Nothing should be left out: repeat all the data exactly.

Collected data:
______________________________
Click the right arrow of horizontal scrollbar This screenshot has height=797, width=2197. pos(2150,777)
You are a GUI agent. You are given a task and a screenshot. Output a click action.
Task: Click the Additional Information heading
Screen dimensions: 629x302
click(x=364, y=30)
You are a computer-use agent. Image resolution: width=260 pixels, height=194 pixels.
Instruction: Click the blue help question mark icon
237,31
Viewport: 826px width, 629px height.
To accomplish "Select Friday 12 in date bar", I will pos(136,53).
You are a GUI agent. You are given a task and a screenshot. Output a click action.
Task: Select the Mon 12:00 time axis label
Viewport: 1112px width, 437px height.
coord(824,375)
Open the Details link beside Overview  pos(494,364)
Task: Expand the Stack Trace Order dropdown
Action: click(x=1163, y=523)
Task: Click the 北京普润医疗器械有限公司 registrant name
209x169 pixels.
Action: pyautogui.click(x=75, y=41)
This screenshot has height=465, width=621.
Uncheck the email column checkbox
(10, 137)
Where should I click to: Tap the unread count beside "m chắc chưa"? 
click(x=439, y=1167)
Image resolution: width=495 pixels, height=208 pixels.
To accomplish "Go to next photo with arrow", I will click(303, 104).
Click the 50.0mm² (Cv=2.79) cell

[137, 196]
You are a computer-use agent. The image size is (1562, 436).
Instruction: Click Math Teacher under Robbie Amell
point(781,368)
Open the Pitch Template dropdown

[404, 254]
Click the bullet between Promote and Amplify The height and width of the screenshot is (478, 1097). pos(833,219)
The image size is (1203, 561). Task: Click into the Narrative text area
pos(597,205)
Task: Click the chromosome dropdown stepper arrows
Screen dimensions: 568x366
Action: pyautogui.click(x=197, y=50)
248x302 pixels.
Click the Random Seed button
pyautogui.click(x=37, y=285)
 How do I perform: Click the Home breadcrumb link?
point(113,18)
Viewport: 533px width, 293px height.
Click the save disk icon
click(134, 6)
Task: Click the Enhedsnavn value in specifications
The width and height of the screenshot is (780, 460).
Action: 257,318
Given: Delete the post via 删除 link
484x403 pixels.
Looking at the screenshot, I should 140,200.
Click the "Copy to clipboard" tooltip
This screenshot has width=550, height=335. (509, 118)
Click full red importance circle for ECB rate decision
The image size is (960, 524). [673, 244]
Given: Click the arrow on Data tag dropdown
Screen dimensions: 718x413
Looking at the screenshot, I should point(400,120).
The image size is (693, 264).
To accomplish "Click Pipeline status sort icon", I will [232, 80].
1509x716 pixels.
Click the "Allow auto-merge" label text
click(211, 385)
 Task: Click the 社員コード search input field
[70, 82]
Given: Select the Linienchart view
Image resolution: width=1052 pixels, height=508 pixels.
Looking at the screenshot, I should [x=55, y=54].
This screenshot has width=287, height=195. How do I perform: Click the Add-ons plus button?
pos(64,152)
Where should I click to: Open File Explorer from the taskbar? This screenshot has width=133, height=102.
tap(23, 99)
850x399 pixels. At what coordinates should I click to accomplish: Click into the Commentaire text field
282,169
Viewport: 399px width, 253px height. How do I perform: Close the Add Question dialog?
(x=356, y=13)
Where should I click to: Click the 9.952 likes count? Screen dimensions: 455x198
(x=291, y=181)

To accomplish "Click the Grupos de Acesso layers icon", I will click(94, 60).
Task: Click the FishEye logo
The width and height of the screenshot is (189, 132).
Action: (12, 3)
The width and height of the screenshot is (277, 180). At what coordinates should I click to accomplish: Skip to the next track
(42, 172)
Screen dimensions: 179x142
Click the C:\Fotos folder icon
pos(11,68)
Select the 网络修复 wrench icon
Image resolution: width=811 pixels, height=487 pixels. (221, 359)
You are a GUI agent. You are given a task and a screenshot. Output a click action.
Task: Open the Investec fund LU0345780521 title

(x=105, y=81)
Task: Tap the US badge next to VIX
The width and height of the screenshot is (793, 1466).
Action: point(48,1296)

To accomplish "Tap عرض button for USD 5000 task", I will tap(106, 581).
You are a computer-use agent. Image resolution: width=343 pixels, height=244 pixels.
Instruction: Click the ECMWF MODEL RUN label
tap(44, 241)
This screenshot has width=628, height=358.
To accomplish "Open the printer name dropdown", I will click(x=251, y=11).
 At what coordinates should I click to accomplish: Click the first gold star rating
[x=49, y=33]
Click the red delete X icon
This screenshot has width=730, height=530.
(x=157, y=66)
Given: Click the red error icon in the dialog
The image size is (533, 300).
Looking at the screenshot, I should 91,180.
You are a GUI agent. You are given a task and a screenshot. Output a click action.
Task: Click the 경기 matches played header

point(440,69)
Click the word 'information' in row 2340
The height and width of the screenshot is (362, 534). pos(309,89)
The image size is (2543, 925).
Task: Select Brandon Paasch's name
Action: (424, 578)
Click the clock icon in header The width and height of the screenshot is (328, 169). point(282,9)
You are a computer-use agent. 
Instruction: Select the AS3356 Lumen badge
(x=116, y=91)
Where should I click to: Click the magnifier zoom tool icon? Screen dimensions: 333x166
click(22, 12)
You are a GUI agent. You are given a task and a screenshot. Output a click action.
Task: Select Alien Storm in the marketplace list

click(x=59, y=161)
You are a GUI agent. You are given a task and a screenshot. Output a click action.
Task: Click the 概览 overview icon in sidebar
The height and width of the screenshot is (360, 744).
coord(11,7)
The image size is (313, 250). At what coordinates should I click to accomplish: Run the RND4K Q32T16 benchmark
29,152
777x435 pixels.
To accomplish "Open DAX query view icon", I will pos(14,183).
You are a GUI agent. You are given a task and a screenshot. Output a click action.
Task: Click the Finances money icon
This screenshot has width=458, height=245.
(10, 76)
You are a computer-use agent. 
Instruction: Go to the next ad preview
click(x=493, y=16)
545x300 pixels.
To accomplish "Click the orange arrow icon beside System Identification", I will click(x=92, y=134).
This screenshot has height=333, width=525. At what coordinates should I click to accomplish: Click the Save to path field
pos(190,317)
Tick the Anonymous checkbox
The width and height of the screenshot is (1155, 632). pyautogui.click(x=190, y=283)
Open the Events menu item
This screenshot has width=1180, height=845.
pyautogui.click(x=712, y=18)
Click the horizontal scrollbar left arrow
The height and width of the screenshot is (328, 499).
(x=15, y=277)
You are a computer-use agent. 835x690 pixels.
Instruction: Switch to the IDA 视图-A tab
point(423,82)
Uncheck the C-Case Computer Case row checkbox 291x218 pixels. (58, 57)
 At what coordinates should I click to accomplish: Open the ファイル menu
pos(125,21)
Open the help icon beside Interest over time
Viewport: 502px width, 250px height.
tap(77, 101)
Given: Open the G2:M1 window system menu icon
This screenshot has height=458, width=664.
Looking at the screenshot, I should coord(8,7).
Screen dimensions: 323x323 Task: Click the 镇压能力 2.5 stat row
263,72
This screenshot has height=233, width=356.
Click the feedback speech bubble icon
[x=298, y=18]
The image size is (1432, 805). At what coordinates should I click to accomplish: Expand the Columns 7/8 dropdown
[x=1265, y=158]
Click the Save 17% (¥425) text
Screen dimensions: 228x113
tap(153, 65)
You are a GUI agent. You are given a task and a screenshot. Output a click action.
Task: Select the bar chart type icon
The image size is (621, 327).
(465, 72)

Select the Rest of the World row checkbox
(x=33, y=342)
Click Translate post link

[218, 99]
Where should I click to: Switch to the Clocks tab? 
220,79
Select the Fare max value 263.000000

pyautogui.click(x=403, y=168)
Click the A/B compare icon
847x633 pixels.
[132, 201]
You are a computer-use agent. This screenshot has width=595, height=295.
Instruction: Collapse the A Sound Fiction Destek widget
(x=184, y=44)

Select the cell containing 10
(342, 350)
______________________________
**Response for this exercise:**
Click the right arrow of horizontal scrollbar This screenshot has height=797, width=2197. pos(2150,777)
You are a GUI agent. You are given a task and a screenshot. Output a click action.
Task: Click the Additional Information heading
Screen dimensions: 629x302
click(x=364, y=30)
You are a computer-use agent. Image resolution: width=260 pixels, height=194 pixels.
Instruction: Click the blue help question mark icon
237,31
Viewport: 826px width, 629px height.
To accomplish "Select Friday 12 in date bar", I will pos(136,53).
You are a GUI agent. You are given a task and a screenshot. Output a click action.
Task: Select the Mon 12:00 time axis label
Viewport: 1112px width, 437px height.
coord(824,375)
Open the Details link beside Overview  pos(494,364)
Task: Expand the Stack Trace Order dropdown
Action: click(x=1163, y=523)
Task: Click the 北京普润医疗器械有限公司 registrant name
209x169 pixels.
Action: pyautogui.click(x=75, y=41)
This screenshot has height=465, width=621.
Uncheck the email column checkbox
(10, 137)
Where should I click to: Tap the unread count beside "m chắc chưa"? 
click(x=439, y=1167)
Image resolution: width=495 pixels, height=208 pixels.
To accomplish "Go to next photo with arrow", I will click(303, 104).
Click the 50.0mm² (Cv=2.79) cell

[137, 196]
You are a computer-use agent. The image size is (1562, 436).
Instruction: Click Math Teacher under Robbie Amell
point(781,368)
Open the Pitch Template dropdown

[404, 254]
Click the bullet between Promote and Amplify The height and width of the screenshot is (478, 1097). pos(833,219)
The image size is (1203, 561). Task: Click into the Narrative text area
pos(597,205)
Task: Click the chromosome dropdown stepper arrows
Screen dimensions: 568x366
Action: pyautogui.click(x=197, y=50)
248x302 pixels.
Click the Random Seed button
pyautogui.click(x=37, y=285)
 How do I perform: Click the Home breadcrumb link?
point(113,18)
Viewport: 533px width, 293px height.
Click the save disk icon
click(134, 6)
Task: Click the Enhedsnavn value in specifications
The width and height of the screenshot is (780, 460).
Action: 257,318
Given: Delete the post via 删除 link
484x403 pixels.
Looking at the screenshot, I should 140,200.
Click the "Copy to clipboard" tooltip
This screenshot has width=550, height=335. (509, 118)
Click full red importance circle for ECB rate decision
The image size is (960, 524). [673, 244]
Given: Click the arrow on Data tag dropdown
Screen dimensions: 718x413
Looking at the screenshot, I should point(400,120).
The image size is (693, 264).
To accomplish "Click Pipeline status sort icon", I will [232, 80].
1509x716 pixels.
Click the "Allow auto-merge" label text
click(211, 385)
 Task: Click the 社員コード search input field
[70, 82]
Given: Select the Linienchart view
Image resolution: width=1052 pixels, height=508 pixels.
Looking at the screenshot, I should [x=55, y=54].
This screenshot has width=287, height=195. How do I perform: Click the Add-ons plus button?
pos(64,152)
Where should I click to: Open File Explorer from the taskbar? This screenshot has width=133, height=102.
tap(23, 99)
850x399 pixels. At what coordinates should I click to accomplish: Click into the Commentaire text field
282,169
Viewport: 399px width, 253px height. How do I perform: Close the Add Question dialog?
(x=356, y=13)
Where should I click to: Click the 9.952 likes count? Screen dimensions: 455x198
(x=291, y=181)

To accomplish "Click the Grupos de Acesso layers icon", I will click(94, 60).
Task: Click the FishEye logo
The width and height of the screenshot is (189, 132).
Action: (12, 3)
The width and height of the screenshot is (277, 180). At what coordinates should I click to accomplish: Skip to the next track
(42, 172)
Screen dimensions: 179x142
Click the C:\Fotos folder icon
pos(11,68)
Select the 网络修复 wrench icon
Image resolution: width=811 pixels, height=487 pixels. (221, 359)
You are a GUI agent. You are given a task and a screenshot. Output a click action.
Task: Open the Investec fund LU0345780521 title

(x=105, y=81)
Task: Tap the US badge next to VIX
The width and height of the screenshot is (793, 1466).
Action: point(48,1296)

To accomplish "Tap عرض button for USD 5000 task", I will tap(106, 581).
You are a computer-use agent. Image resolution: width=343 pixels, height=244 pixels.
Instruction: Click the ECMWF MODEL RUN label
tap(44, 241)
This screenshot has width=628, height=358.
To accomplish "Open the printer name dropdown", I will click(x=251, y=11).
 At what coordinates should I click to accomplish: Click the first gold star rating
[x=49, y=33]
Click the red delete X icon
This screenshot has width=730, height=530.
(x=157, y=66)
Given: Click the red error icon in the dialog
The image size is (533, 300).
Looking at the screenshot, I should 91,180.
You are a GUI agent. You are given a task and a screenshot. Output a click action.
Task: Click the 경기 matches played header

point(440,69)
Click the word 'information' in row 2340
The height and width of the screenshot is (362, 534). pos(309,89)
The image size is (2543, 925).
Task: Select Brandon Paasch's name
Action: (424, 578)
Click the clock icon in header The width and height of the screenshot is (328, 169). point(282,9)
You are a computer-use agent. 
Instruction: Select the AS3356 Lumen badge
(x=116, y=91)
Where should I click to: Click the magnifier zoom tool icon? Screen dimensions: 333x166
click(22, 12)
You are a GUI agent. You are given a task and a screenshot. Output a click action.
Task: Select Alien Storm in the marketplace list

click(x=59, y=161)
You are a GUI agent. You are given a task and a screenshot. Output a click action.
Task: Click the 概览 overview icon in sidebar
The height and width of the screenshot is (360, 744).
coord(11,7)
The image size is (313, 250). At what coordinates should I click to accomplish: Run the RND4K Q32T16 benchmark
29,152
777x435 pixels.
To accomplish "Open DAX query view icon", I will pos(14,183).
You are a GUI agent. You are given a task and a screenshot. Output a click action.
Task: Click the Finances money icon
This screenshot has width=458, height=245.
(10, 76)
You are a computer-use agent. 
Instruction: Go to the next ad preview
click(x=493, y=16)
545x300 pixels.
To accomplish "Click the orange arrow icon beside System Identification", I will click(x=92, y=134).
This screenshot has height=333, width=525. At what coordinates should I click to accomplish: Click the Save to path field
pos(190,317)
Tick the Anonymous checkbox
The width and height of the screenshot is (1155, 632). pyautogui.click(x=190, y=283)
Open the Events menu item
This screenshot has width=1180, height=845.
pyautogui.click(x=712, y=18)
Click the horizontal scrollbar left arrow
The height and width of the screenshot is (328, 499).
(x=15, y=277)
You are a computer-use agent. 835x690 pixels.
Instruction: Switch to the IDA 视图-A tab
point(423,82)
Uncheck the C-Case Computer Case row checkbox 291x218 pixels. (58, 57)
 At what coordinates should I click to accomplish: Open the ファイル menu
pos(125,21)
Open the help icon beside Interest over time
Viewport: 502px width, 250px height.
tap(77, 101)
Given: Open the G2:M1 window system menu icon
This screenshot has height=458, width=664.
Looking at the screenshot, I should coord(8,7).
Screen dimensions: 323x323 Task: Click the 镇压能力 2.5 stat row
263,72
This screenshot has height=233, width=356.
Click the feedback speech bubble icon
[x=298, y=18]
The image size is (1432, 805). At what coordinates should I click to accomplish: Expand the Columns 7/8 dropdown
[x=1265, y=158]
Click the Save 17% (¥425) text
Screen dimensions: 228x113
tap(153, 65)
You are a GUI agent. You are given a task and a screenshot. Output a click action.
Task: Select the bar chart type icon
The image size is (621, 327).
(465, 72)

Select the Rest of the World row checkbox
(x=33, y=342)
Click Translate post link

[218, 99]
Where should I click to: Switch to the Clocks tab? 
220,79
Select the Fare max value 263.000000

pyautogui.click(x=403, y=168)
Click the A/B compare icon
847x633 pixels.
[132, 201]
You are a computer-use agent. This screenshot has width=595, height=295.
Instruction: Collapse the A Sound Fiction Destek widget
(x=184, y=44)

Select the cell containing 10
(342, 350)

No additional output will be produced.